1)     Will you pay according to the UCR / RC rate?

2)     What percentage will the Provider get paid?

3)     Will the plan pay according to benefits to the out-of-network provider?

4)     What is the patient’s copay and deductible?

5)     Will you be paying based on the Medicare rate?

6)     What is your reimbursement rate based on; UCR, RC, Medicare, MNRP, California Fee Schedule, or OMFS rate?

7)     What is the percentage of the “UCR, RC, Medicare, MNRP, California Fee Schedule, or OMFS” rate you are paying?

Most providers ask questions 1-4 but if providers do not ask the follow-up questions 5-7, they will realize that they were deceived. 

So what does MNRP, California Fee Schedule Rate, or OMFS mean? It means that if the provider is out-of-network, the insurance company is reimbursing them based on a percentage of Medicare rate and not the UCR or RC. 

How will that affect the patient? If a patient purchases a PPO plan so that they can go to any nationwide provider or specialist and goes to an out-of-network provider, the insurance company will only pay MNRP (Maximum Non-Network Reimbursement Plan), California Fee Schedule Rates, or Official Medical Fee Schedule (OMFS), basically Medicare Rate.
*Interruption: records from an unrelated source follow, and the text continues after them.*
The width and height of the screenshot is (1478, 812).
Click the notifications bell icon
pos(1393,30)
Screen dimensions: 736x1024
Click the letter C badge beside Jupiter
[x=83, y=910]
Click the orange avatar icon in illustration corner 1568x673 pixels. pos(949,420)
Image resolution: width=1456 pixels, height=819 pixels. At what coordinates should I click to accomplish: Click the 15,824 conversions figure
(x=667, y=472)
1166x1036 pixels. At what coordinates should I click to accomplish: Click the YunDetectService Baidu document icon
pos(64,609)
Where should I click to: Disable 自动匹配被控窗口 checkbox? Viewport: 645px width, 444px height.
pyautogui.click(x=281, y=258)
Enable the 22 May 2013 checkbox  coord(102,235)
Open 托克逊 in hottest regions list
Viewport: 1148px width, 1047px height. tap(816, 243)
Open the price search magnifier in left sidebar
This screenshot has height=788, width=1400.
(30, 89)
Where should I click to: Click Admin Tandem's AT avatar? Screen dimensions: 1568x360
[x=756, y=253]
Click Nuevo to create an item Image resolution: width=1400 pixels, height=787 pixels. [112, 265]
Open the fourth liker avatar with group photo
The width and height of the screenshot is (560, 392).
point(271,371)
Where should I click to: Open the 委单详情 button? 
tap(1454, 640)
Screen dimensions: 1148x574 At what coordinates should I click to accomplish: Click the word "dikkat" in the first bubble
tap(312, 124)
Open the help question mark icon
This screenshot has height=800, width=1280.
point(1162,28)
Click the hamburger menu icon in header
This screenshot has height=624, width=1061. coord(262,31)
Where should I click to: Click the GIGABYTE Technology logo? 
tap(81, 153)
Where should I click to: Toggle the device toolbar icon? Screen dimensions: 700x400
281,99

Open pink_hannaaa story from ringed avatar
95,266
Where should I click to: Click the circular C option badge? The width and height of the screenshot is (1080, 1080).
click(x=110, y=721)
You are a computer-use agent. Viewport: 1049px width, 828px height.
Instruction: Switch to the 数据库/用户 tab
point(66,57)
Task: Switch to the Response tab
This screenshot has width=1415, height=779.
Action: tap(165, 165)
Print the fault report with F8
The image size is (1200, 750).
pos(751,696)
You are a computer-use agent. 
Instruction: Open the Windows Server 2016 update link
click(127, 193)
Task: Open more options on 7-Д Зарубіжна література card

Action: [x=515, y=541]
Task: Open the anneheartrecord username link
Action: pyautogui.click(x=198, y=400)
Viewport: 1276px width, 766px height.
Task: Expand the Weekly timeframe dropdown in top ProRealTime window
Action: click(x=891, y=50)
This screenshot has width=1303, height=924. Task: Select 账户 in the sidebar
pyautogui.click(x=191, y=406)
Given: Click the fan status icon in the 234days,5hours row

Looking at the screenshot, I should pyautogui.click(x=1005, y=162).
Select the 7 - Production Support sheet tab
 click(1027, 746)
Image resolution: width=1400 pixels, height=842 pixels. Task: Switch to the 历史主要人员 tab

Insurance companies do not disclose this to patients and don’t want to disclose it to out-of-network providers, fearing the provider will decline the service. If this is the case, the out-of-network provider will not want to perform the procedure.

On the other hand, if the out-of-network provider proceeds with the procedure based on good faith and only receives reimbursement comparable to Medicare rate, the patient has to absorb the remaining balance. Either way, the patient is screwed and was cheated by the insurance company. The patient was deceived by the insurance company when they purchased the PPO plan believing that they will be covered when they see a specialist for their treatment, but in the end, they are left with more out-of-pocket costs than they had expected.